Pannone deal should see Aussie upstart become the UK’s top legal consumer brand
The high-level talks have been dogged by unrest among Pannone partners and the big challenge for the firm’s management was to keep the partnership united as leaders discussed the break-up of the firm.
The problem was that Pannone is a firm of two halves. It prided itself on its diversity, moving early to tap into new revenue streams with white-label arm Affinity and network Connect2Law, but the brand was always stronger on the consumer side.
When the Slaters deal came up – offering not a straightforward merger, but a partial acquisition – the rift between the consumer and commercial sides widened and key partners vocalised concerns.

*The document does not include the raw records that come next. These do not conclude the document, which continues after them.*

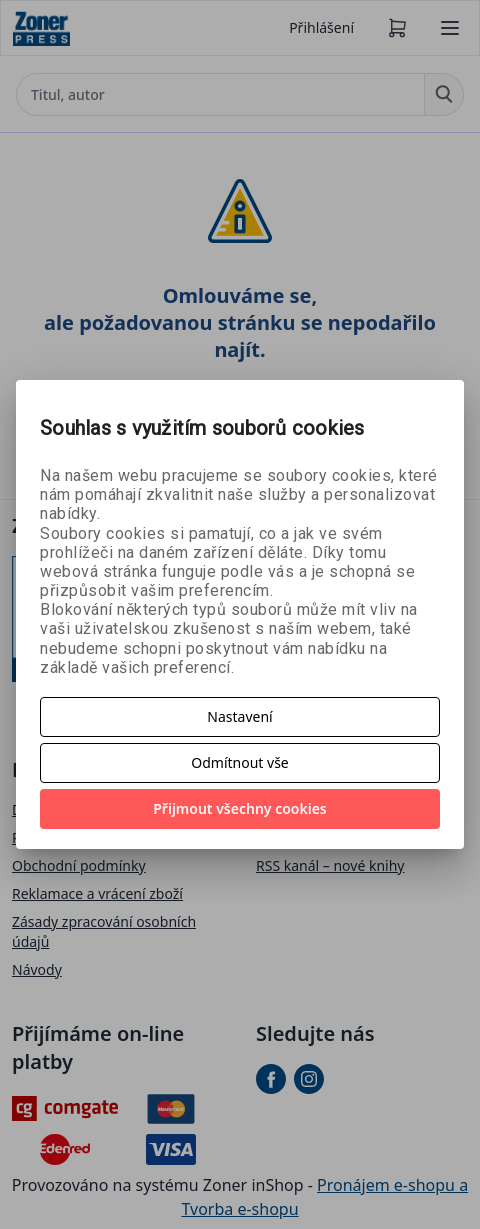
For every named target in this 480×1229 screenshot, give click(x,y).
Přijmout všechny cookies (240, 808)
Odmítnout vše (239, 762)
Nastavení (239, 716)
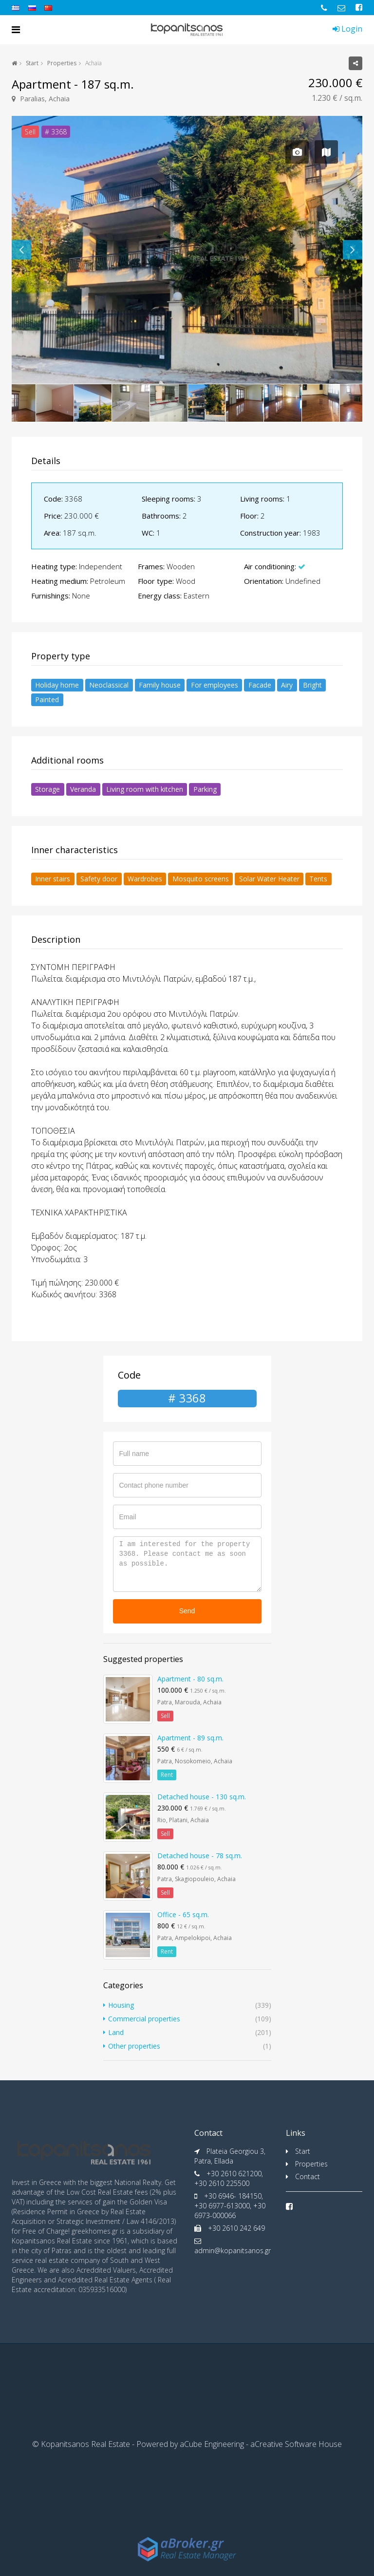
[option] (187, 250)
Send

Pannone’s debt level is thought to have contributed to the unrest. The firm put debt at £13.9m for 2012/13, but some sources place that figure nearer £16m. Either way, partners would have had to decide what side of the firm was responsible for what.
By all accounts, Pannone managing partner Emma Holt never wavered in her commitment to the deal. Internal challenges delayed progress and created new problems, but there was never a sense that the deal would be knocked off the table.
In return for £25.5m cash and £7.5m of Slaters shares the Australia-headquartered firm picks up Pannone’s consumer business in full. The firm is deferring payment of £7m in cash and £4m in shares subject to performance, but is expecting the acquired business to turn over an annualised income of £34.5m by the end of 2013/14.
What of the commercial business? There are few surprises there either. Pannone dispute resolution partner Paul Jonson and senior partner Steve Grant
are to head up a 50-lawyer independent B2B spin-off, Pannone Corporate.
Since entering the UK market though the acquisition of Russell Jones & Walker in January 2012 Slaters has been snapping up personal injury practices in its mission to become the top legal consumer brand. The Pannone deal could see it achieve that aim.